The UK’s post-Brexit fate was decided by “the quarrels, low blows, multiple betrayals and thwarted ambitions of a certain number of Tory MPs,” Michel Barnier – the EU’s chief negotiator – claims in his long-awaited diaries.
In The Great Illusion, his 500-page account of the Brexit saga, Barnier diagnoses Britain’s initial issue was that they started negotiations by “talking to themselves. And they underestimate the legal complexity of this divorce, and many of its consequences.”
But the talking soon turned to Tory party infighting – and by the end, the Brexit process had become “political piracy… They will go to any length. The current team in Downing St is not up to the challenges of Brexit nor to the responsibility that is theirs for having wanted Brexit. Simply, I no longer trust them.”
Published in France on Thursday – and in English later this year – Barnier’s book is a blow-by-blow insider’s account of the four years the Frenchman spent as the EU’s chief Brexit negotiator.
Although he vows at the book’s beginning to “stick to facts, figures, legal fundamentals – in short, to allow little room for emotion and feeling, to the benefit of objectivity.”
That pledge quickly goes out the window. He describes David Davis as “warm, truculent and very self-assured”, whereas Dominic Raab is “almost messianic”.
“There is something in his look that surprises me,” Barnier says of Raab. “He is no doubt fired up by his mission, but I am not sure we will be able to go into the detail of the negotiation with him, take account of facts and realities.”
Theresa May, on the other hand, was “direct, determined… and rather rigid, in her figure and in her attitudes”. Boris Johnson? “Baroque”.
Referring to May’s Lancaster House speech in early 2017, in which the then-prime minister laid out the UK’s red lines, Barnier admits to being “stupefied”. He wrote: “The number of doors she shut, one after the other. I am astonished at the way she has revealed her cards … before we have even started negotiating.”
In the speech, May pledged to end the jurisdiction of the European court of justice, end free movement and leave the single market and customs union, prompting an incredulous Barnier to ask: “Have the consequences of these decisions been thought through, measured, discussed? Does she realise this rules out almost all forms of cooperation we have with our partners?”
Barnier speaks generously of Britain’s civil servants, describing them as “dignified, competent and lucid”. But, he added: “They have above them a political class who, in part, simply refuse to acknowledge today the direct upshot of the positions they adopted a year ago.”

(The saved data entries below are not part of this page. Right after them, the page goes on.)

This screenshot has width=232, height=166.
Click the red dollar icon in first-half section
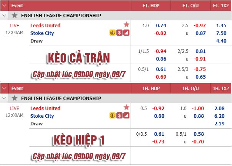(x=119, y=115)
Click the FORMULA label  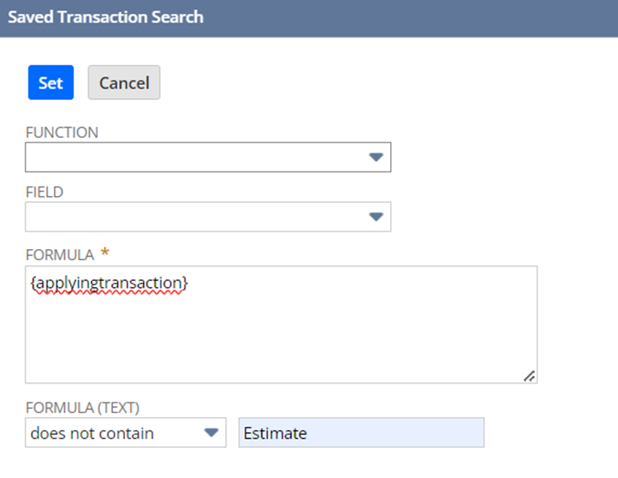coord(59,254)
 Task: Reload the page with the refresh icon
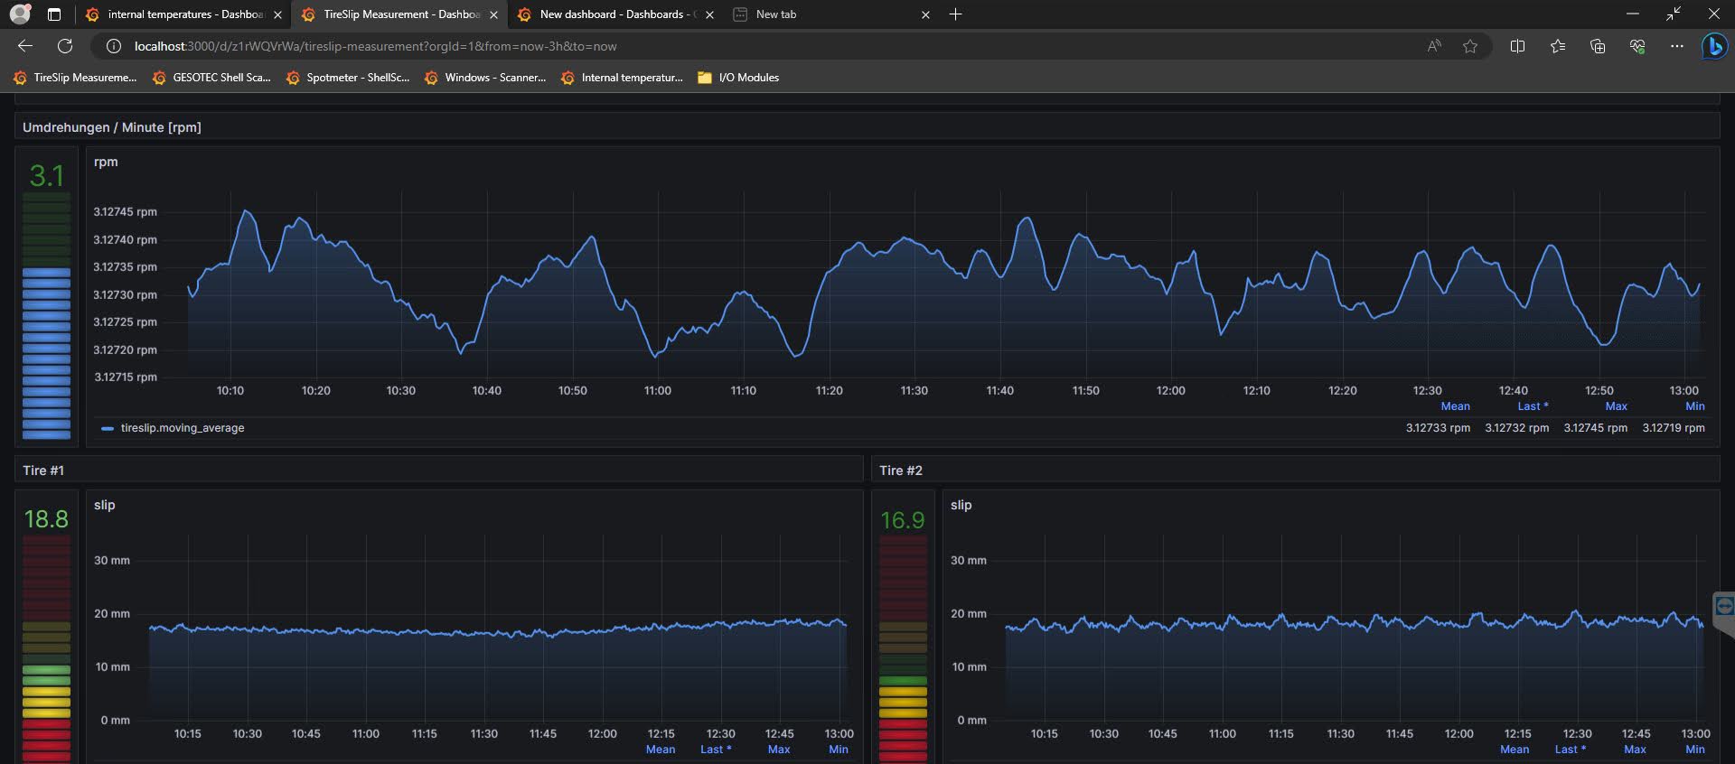pyautogui.click(x=65, y=46)
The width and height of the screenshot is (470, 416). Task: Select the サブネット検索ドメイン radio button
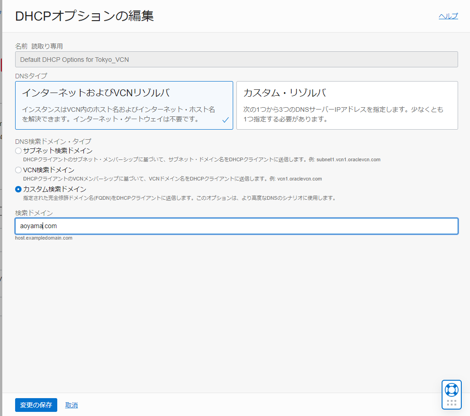tap(17, 150)
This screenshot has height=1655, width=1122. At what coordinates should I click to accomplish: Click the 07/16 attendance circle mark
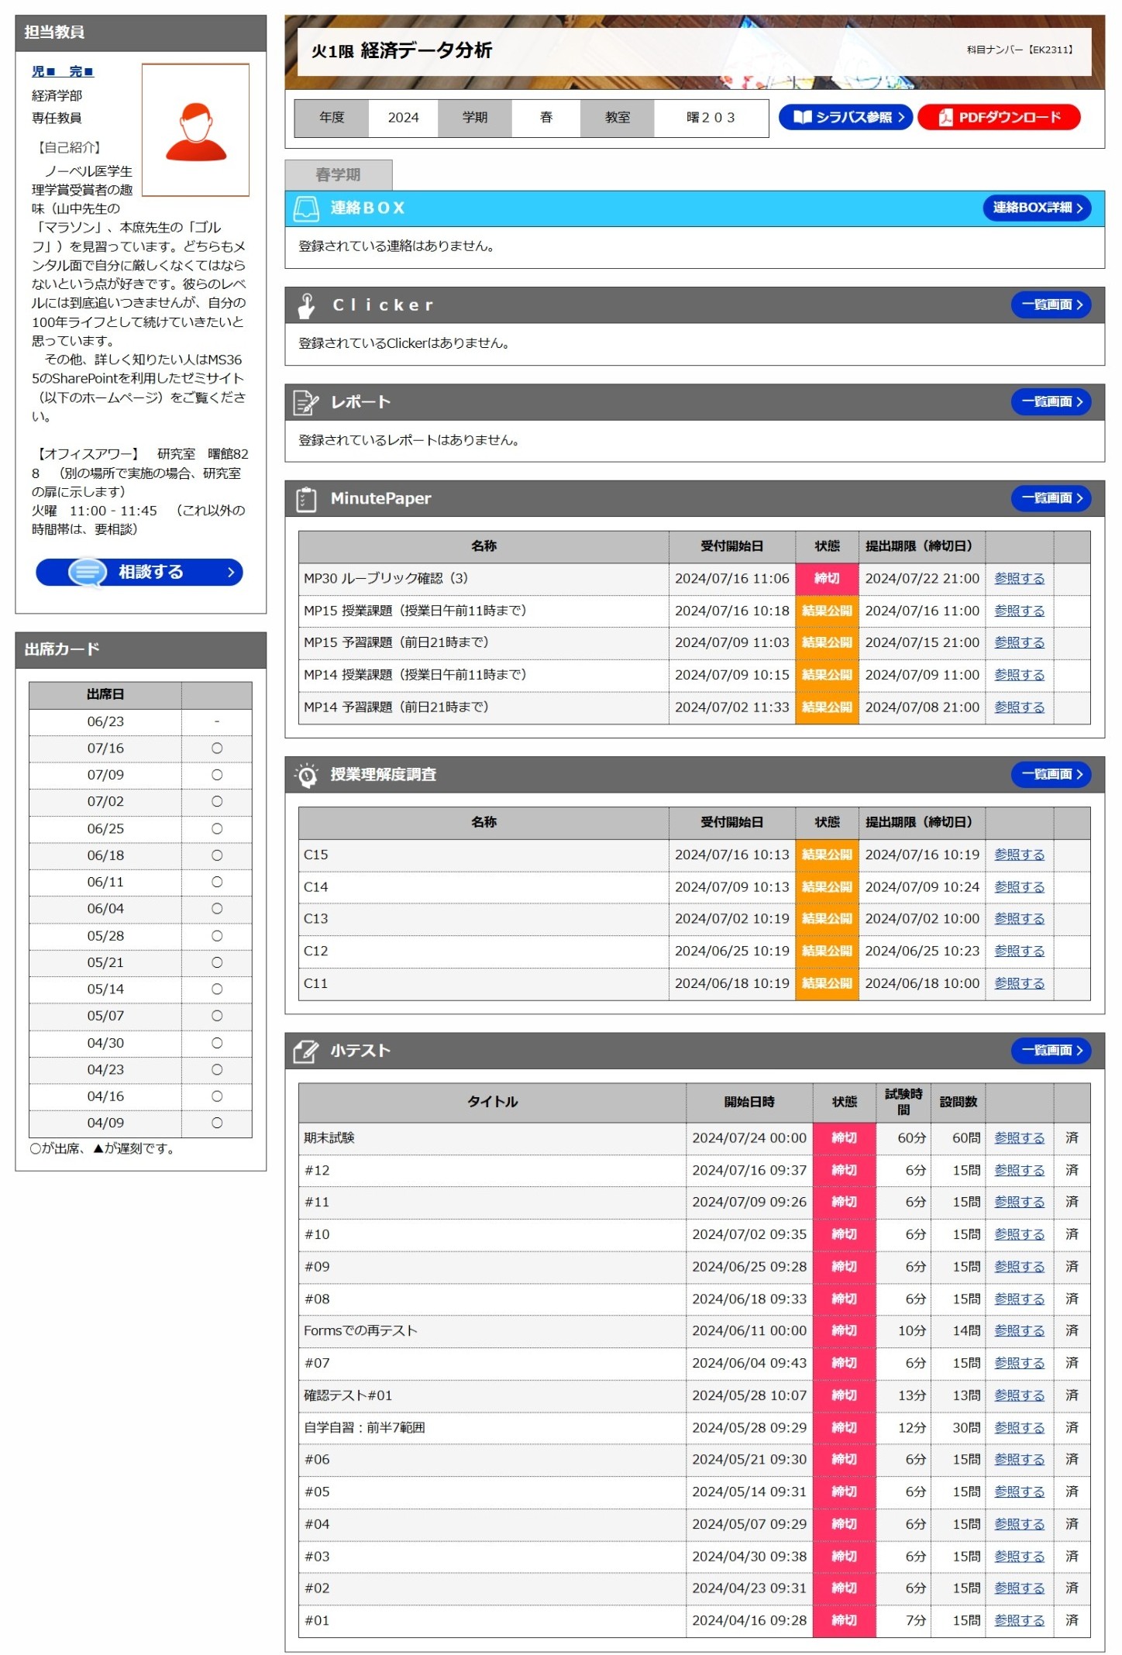[x=217, y=748]
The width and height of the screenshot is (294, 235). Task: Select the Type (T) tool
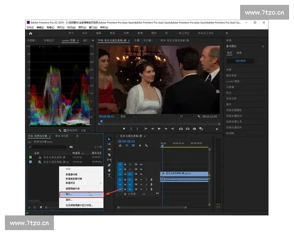(109, 175)
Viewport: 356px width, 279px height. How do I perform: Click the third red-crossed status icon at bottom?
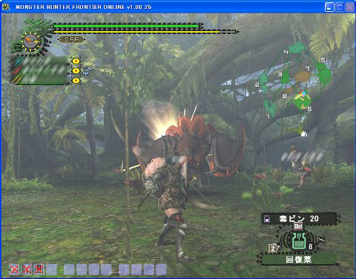39,269
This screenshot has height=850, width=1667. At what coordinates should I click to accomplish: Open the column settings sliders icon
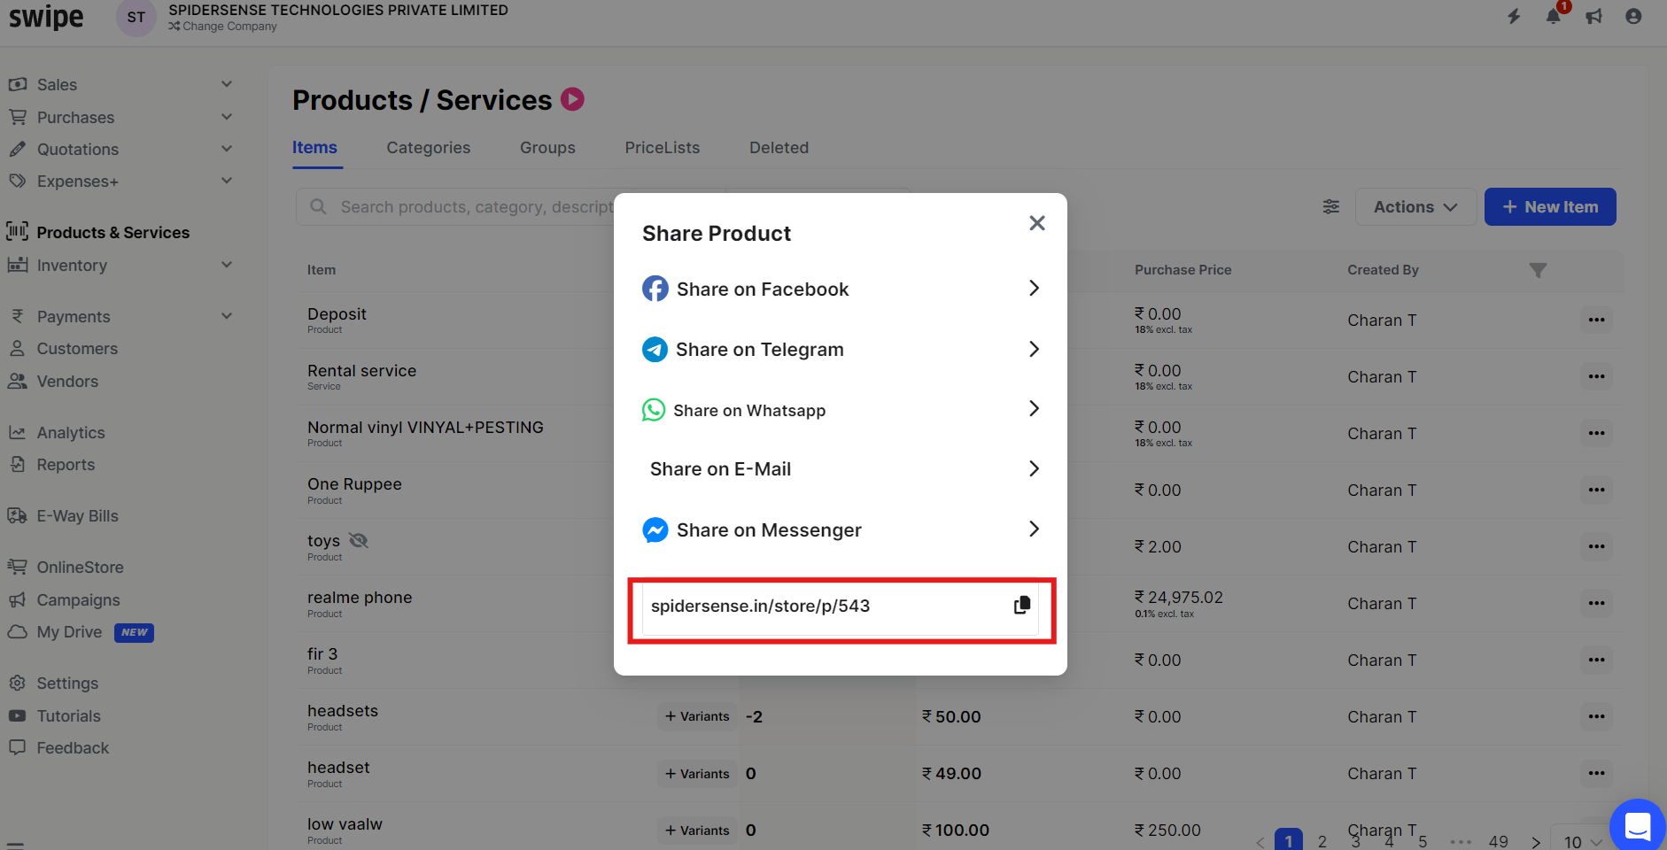point(1331,206)
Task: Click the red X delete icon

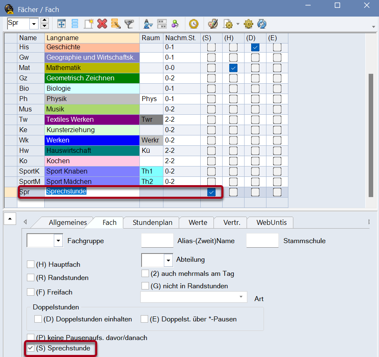Action: point(102,24)
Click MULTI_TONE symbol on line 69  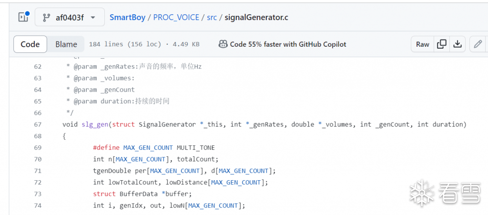(x=195, y=148)
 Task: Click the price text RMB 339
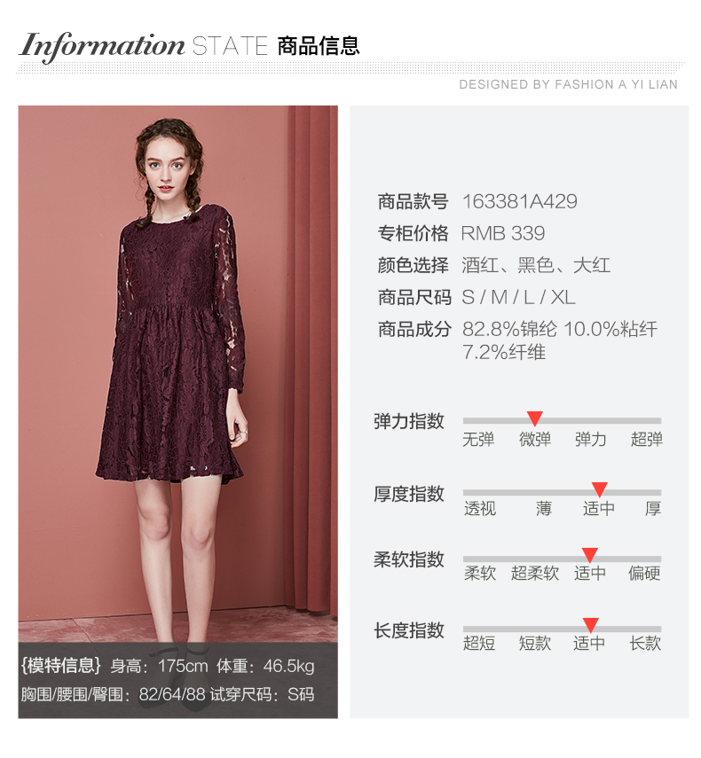[503, 233]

He admits to never seeing the point of Brexit, and pours scorn on the idea of “Global Britain”. “I do wonder what, until now, has prevented the UK from becoming ‘Global Britain’, other than its own lack of competitiveness,” he writes. “Germany has become ‘Global Germany’ while being firmly inside the EU and the eurozone.”
Addressing Brexiteers like Nigel Farage, Barnier asserts that they behaved “ irresponsibly, with regard to the national interests of their own country. How else could they call on people to make such a serious choice without explaining or detailing to them its consequences?”
On Johnson, Barnier says: “Although his posturing and banter leave him open to it, it would be dangerous to underestimate Johnson.” But he accuses the prime minister of “advancing like a bulldozer, manifestly trying to muscle his way forwards”.
As late as May 2020, Barnier notes his surprise that the UK is still demanding “a simple Canada-type trade dal” while retaining single market benefits “in innumerable sectors”. In Britain, he writes, there remains “real incomprehension, in Britain, of the objective, sometimes mechanical consequences of its choices”.
Talks on post-Brexit trade deal are also described as a rollercoaster. The theatre of the internal market bill – described by Barnier as “a clear breach of international law” – was followed by “almost infantile” and “derisory” threats to walk away over the EU’s demands for a level playing field.
In his postscript, he writes that he was “proud to be part of the unity and solidarity of the EU” – and warns that the UK “in an attempt to erase the consequences of the Brexit it provoked, will try to re-enter through the windows the single market whose door it slammed shut. We must be alert to new forms of cherrypicking.”